Die Schweiz verfügt über ein Netz von 30 Freihandelsabkommen mit 40 Partnern - zusätzlich zum EFTA-Übereinkommen und dem Freihandelsabkommen mit der EU. Das Ziel der Freihandelsabkommen ist die Verbesserung der Wirtschaftsbeziehungen mit wichtigen Partnern weltweit. Der Schweizer Wirtschaft soll ein möglichst hindernisfreier Zugang zu internationalen Märkten verschafft werden; Zölle und nichttarifäre Handelshemmnisse sollen abgebaut werden. Dazu gehören z.B. technische Vorschriften, Verpackungs- und Kennzeichnungsvorschriften oder Importkontingente.
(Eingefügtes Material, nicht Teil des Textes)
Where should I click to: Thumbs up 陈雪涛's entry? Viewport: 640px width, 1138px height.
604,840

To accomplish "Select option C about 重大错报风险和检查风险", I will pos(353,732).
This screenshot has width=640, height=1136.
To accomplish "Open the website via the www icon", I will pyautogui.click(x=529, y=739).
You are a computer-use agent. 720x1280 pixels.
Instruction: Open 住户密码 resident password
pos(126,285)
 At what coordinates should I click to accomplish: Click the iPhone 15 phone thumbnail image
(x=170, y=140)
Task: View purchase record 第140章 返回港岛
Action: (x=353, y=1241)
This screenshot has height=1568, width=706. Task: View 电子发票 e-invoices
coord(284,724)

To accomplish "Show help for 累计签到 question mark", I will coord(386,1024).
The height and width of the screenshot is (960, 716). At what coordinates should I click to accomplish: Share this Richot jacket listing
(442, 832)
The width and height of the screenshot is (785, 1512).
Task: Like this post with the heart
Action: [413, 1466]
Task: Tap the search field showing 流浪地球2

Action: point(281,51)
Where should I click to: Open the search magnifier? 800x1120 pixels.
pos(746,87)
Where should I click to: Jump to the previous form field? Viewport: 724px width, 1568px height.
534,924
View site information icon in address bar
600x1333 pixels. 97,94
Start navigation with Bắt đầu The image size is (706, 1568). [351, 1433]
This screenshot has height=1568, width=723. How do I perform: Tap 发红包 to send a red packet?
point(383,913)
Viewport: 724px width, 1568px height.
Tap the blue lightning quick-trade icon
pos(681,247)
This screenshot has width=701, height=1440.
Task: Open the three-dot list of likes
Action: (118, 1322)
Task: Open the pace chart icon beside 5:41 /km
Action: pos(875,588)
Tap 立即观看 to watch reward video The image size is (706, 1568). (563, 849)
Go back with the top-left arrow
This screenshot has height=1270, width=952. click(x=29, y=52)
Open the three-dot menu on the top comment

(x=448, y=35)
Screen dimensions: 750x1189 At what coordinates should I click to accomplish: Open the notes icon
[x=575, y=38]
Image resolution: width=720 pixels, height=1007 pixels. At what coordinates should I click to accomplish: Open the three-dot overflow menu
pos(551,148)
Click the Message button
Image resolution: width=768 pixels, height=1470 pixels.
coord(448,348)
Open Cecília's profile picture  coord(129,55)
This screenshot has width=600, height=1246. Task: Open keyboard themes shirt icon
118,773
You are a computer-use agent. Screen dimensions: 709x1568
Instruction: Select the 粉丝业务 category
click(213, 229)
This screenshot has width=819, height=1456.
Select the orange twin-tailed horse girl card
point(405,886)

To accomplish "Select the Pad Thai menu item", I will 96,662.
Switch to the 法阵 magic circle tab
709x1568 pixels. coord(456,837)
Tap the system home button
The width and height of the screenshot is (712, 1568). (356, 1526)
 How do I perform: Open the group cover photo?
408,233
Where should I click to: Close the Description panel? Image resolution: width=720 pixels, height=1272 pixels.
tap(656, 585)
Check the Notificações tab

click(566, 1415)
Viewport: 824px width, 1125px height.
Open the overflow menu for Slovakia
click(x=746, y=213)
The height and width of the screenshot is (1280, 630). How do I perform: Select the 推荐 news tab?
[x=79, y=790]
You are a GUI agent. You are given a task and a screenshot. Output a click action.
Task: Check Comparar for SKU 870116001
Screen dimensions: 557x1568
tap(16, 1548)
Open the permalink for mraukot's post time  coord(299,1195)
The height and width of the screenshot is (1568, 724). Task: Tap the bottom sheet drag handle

Die Abkommen der Schweiz werden meistens im Rahmen der Europäischen Freihandelsassoziation (EFTA) abgeschlossen, die Schweiz kann aber auch direkt Abkommen aushandeln, wie zum Beispiel mit China oder Japan. Eine aktuelle Übersicht über die Freihandelsabkommen erhalten Sie auf der Webseite der Eidgenössischen Zollverwaltung EZV.

Aktuelle Informationen zu einzelnen Freihandelsabkommen

Ecuador (Freihandelsabkommen EFTA-Philippinen)

Das Freihandelsabkommen zwischen der Europäischen Freihandelsassoziation (EFTA) und Ecuador tritt am 1. November 2020 in Kraft.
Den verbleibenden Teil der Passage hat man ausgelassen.